# Start of Quoted text

At present, main processing frameworks of stream computing are as follows:

(1) STORM: a distributed real-time big data processing framework open sourced by Twitter. It involves stream processing in real sense, and has low-latency and high-throughput computing characteristics, but no state management function. Since each piece of data triggers computation, its computing performance is limited.

(2) SparkStreaming: SPARK is a HADOOP MapReduce-like general parallel framework open sourced by UC Berkeley AMP lab. It uses resilient distributed datasets (RDDs) as a fundamental data structure. SparkStreaming is a stream computing framework based on SparkRDD. It uses the idea of micro batches to split an unbounded data stream into bounded data in the time dimension by batch intervals, for transformation into computations of underlying RDDs, and has high-performance and high-throughput computing characteristics. However, as a computational model of SparkStreaming still relies on an offline computing framework, its real-time performance is not high in some scenarios.

(3) FLINK: FLINK is currently a popular distributed engine for stream computing, and can perform stateful computations over unbounded and bounded data streams. In the technical concept of FLINK, data is naturally considered as an unbounded stream, but bounded stream computations can be performed by adding windows. FUNK not only has some computing characteristics of SPARK and STORM, but also supports event time to control window time, supports data fault-tolerant processing under out-of-order time, guarantees the exactly-once semantics in computations, and has high-performance, high-throughput and low-latency characteristics. Although the computing framework of FLINK is very popular, however, in the developing process by means of a FLINK Application Programming Interface (API), problem abstraction needs to be carried out, and a computational logic of each step needs to be transformed into a computational logic of an underlying operator of FLINK by means of an API, so the requirement on developers is high, and the code logic is very complicated, which can reduce development efficiency to some extent.

For example, in terms of stream computing, FLINK regards batch computing as a special case of stream computing, and has a fault tolerance and fault correction mechanism for delays in it, and thus is more suitable for real-time computing scenarios with a large data volume and complex scene distribution.

An exemplary method of the present disclosure will be described below in conjunction with FIG. 1.

# End of Quoted text

■ Task goal ■
According to the passage on stream computing frameworks, what does SPARK use as its fundamental data structure? The listing has no connection to the passage on stream computing frameworks.

# Start of Data section

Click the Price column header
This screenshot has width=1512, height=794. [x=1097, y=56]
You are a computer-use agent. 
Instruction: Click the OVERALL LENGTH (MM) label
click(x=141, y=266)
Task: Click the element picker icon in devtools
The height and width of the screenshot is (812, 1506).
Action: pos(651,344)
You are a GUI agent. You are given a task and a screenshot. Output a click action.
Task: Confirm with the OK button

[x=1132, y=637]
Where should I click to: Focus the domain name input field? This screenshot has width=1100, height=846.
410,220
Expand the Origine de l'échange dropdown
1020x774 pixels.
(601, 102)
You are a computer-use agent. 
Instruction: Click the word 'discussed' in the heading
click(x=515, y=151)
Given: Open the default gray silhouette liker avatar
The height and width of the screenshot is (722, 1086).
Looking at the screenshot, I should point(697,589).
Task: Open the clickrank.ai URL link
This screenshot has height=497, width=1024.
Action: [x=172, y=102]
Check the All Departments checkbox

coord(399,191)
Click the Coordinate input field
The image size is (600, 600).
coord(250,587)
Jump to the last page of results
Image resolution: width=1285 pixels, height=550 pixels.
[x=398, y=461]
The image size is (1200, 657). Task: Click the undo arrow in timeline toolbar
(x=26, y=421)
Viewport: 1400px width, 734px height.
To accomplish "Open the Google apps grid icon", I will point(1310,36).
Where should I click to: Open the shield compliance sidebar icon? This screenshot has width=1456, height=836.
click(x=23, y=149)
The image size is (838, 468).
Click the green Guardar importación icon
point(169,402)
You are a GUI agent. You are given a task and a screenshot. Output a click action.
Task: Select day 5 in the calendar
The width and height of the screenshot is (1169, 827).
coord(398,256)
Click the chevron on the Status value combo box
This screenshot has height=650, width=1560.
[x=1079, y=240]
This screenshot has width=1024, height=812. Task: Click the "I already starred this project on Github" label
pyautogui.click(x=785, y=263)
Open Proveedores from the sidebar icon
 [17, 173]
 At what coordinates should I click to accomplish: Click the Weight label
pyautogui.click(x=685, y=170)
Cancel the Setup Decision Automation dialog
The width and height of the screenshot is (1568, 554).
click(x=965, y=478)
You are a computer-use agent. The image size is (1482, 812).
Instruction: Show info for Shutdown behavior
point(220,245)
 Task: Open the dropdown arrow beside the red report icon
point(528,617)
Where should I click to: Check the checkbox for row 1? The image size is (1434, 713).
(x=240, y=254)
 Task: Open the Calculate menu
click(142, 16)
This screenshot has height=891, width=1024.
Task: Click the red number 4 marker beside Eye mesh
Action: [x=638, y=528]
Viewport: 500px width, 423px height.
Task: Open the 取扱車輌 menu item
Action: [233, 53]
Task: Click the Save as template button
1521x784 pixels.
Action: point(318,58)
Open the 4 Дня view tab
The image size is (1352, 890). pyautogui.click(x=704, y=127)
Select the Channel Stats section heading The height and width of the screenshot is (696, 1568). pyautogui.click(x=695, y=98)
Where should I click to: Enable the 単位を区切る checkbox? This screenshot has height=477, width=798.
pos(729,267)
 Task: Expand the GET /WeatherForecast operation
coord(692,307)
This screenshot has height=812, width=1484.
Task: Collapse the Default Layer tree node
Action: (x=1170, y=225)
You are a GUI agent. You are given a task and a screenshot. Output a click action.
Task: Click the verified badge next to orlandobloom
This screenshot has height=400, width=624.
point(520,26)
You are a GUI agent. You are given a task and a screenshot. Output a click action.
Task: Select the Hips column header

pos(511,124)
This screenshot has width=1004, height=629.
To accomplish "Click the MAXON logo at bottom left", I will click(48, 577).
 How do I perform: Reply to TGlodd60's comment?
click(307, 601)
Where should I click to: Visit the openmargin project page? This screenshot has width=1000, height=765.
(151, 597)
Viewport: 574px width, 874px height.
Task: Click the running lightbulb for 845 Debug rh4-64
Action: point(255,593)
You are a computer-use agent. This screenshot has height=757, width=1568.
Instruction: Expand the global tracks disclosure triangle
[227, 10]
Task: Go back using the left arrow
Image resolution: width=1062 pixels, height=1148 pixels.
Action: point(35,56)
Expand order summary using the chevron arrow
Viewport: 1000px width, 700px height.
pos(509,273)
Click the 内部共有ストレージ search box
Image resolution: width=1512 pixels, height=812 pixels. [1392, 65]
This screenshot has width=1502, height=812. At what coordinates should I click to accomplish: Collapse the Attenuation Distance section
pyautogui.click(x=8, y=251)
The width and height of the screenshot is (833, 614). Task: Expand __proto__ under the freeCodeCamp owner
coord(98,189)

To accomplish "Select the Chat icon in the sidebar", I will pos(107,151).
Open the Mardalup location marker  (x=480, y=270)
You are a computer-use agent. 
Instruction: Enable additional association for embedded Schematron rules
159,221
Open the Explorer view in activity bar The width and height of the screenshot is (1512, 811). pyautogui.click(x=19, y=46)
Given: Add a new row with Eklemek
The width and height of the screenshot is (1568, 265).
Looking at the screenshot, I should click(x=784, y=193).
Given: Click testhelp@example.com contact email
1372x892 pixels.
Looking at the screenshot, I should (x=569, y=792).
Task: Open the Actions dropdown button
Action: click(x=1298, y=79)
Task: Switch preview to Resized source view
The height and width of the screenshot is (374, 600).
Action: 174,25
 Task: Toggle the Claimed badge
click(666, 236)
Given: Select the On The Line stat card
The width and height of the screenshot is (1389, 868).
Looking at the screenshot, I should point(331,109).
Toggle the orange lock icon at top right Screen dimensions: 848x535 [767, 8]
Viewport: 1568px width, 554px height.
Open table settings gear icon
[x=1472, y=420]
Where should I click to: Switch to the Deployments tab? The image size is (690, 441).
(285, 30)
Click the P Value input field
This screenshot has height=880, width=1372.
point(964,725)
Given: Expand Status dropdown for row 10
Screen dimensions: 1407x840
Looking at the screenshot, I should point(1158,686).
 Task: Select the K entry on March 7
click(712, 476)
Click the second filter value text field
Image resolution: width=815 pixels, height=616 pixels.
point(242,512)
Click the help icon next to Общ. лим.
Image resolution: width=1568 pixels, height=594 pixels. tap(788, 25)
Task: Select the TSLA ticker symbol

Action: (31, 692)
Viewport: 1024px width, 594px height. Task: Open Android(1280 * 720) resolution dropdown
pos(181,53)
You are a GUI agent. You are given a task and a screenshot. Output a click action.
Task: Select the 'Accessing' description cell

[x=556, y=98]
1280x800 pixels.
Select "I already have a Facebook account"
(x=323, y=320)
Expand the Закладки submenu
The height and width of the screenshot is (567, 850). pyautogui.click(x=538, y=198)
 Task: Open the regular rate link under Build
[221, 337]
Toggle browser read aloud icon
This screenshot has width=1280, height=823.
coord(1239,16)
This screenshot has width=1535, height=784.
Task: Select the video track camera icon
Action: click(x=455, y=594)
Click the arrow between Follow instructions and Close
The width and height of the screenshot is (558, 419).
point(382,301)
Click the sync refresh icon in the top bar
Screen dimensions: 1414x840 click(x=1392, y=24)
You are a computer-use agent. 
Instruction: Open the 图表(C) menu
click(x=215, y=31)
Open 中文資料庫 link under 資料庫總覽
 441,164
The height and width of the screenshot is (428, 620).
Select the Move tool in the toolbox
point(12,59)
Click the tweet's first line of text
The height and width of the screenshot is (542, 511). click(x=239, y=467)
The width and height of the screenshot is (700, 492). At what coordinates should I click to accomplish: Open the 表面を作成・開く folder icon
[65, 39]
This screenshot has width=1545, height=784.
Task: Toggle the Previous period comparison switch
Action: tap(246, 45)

# End of Data section

■ Reply to the task ■
Resilient distributed datasets (RDDs).